▶ [Text to read]:
Suraj Narayanan S, Boris Repasky, Sina Eghbal

Reinforcement Learning is generally used for sequentials decision making problems where the system has a complex stochastic structure. A common approach for model-free reinforcement learning is Q-learning. At its simplest, Q-learning uses a look-up table to store data, which quickly looses viability with a very large number of state/action pairs. In this paper we aim to solve this problem by investigating the use of an auto-encoder neural network to learn releveant features thereby being able to compress the state space. The non-linear features learned by the autoencoder further enhances the preformance of vanilla Q-learning. Using the results we propose to do a comparative study to assess how effective auto-encoders are in preprocessing the state space. The study would consider several criteria such as number of non-linear features used, learning rate, and overall performance to measure effectiveness. Future extensions to this research would be to have an on-line autoencoder to periodically update the state space by looking at states that have similar future expected rewards.

Poster: poster.pdf (pending publication)

Additional modules required

  • numpy : 1.11.0
  • keras : 1.0.3
  • theano: 0.8.2

Versions are mentioned for documentation purposes, pip install numpy theano keras should work just fine.

How to run

Navigate to code folder, then use the following command:

python -p PacmanQAgent -x 2000 -n 2010 -a epsilon=0.05,gamma=0.8,alpha=0.2 -l mediumGrid -e autoenc -d state_file_mediumGrid_uniq.dat -u 10 -i 3000

  • -u : number of hidden neurons
  • -i : number of epochs to train the autoencoder
  • -d : state space data file for training autoencoder
  • -e : specify autoencoder module

Layout, State space data mapping:

  • smallGrid -> state_file_smallGrid_uniq.dat
  • mediumGrid -> state_file_mediumGrid_uniq.dat
  • smallClassic -> state_file_smallClassic_uniq.dat
  • mediumClassic -> state_file_mediumClassic_uniq.dat

[Data entries]
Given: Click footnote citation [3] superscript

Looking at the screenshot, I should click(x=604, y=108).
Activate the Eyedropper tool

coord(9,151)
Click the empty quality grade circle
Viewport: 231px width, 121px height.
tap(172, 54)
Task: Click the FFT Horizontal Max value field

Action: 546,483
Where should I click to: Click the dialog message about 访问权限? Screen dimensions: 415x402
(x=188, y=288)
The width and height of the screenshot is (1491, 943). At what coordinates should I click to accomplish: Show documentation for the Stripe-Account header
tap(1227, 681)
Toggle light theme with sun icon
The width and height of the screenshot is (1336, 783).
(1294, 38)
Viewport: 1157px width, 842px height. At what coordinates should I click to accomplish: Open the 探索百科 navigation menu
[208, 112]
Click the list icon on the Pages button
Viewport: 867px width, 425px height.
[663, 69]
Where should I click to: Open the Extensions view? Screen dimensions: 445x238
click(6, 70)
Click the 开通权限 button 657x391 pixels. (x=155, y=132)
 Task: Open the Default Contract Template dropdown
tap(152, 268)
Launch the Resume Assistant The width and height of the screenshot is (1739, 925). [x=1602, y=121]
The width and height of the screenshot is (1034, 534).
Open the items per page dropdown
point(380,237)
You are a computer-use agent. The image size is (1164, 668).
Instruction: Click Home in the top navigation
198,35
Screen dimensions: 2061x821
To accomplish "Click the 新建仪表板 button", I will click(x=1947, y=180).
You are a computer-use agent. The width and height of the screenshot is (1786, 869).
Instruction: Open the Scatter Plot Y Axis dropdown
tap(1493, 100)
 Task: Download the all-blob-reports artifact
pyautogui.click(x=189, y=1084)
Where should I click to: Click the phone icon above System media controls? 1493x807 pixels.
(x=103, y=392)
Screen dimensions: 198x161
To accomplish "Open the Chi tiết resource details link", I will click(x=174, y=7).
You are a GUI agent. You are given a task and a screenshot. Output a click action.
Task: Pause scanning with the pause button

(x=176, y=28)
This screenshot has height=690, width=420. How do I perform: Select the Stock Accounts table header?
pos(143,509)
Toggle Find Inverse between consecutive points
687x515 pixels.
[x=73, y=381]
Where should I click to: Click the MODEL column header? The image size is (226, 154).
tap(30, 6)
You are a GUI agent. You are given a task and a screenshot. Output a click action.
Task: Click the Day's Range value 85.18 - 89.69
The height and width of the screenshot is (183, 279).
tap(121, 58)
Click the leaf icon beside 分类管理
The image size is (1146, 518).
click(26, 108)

▶ [List of tasks]:
A) Answer these questions from the text on autoencoders for Q-learning, giving each answer on its own line with the same mark.
(i) Which version of keras is listed?
(ii) What does the -u option specify?
(iii) Which state space data file is mapped to the smallClassic layout?
B) Decide whether each statement agrees with the text on autoencoders for Q-learning. Answer yes or no for each, and quote the words from the text that settle it.
(i) In its simplest form, Q-learning stores data in a look-up table.
(ii) The -i option sets the number of hidden neurons.
(iii) The poster has already been published.
C) Transcribe the passage of the text on autoencoders for Q-learning from "Poster: poster.pdf (pending" to "work just fine.".
The items play no part in this work.

▶ [The solutions]:
A)
(i) 1.0.3
(ii) The number of hidden neurons
(iii) state_file_smallClassic_uniq.dat

B)
(i) Yes: "At its simplest, Q-learning uses a look-up table to store data"
(ii) No: "-i : number of epochs to train the autoencoder"
(iii) No: "poster.pdf (pending publication)"

C)
Poster: poster.pdf (pending publication)

Additional modules required

  • numpy : 1.11.0
  • keras : 1.0.3
  • theano: 0.8.2

Versions are mentioned for documentation purposes, pip install numpy theano keras should work just fine.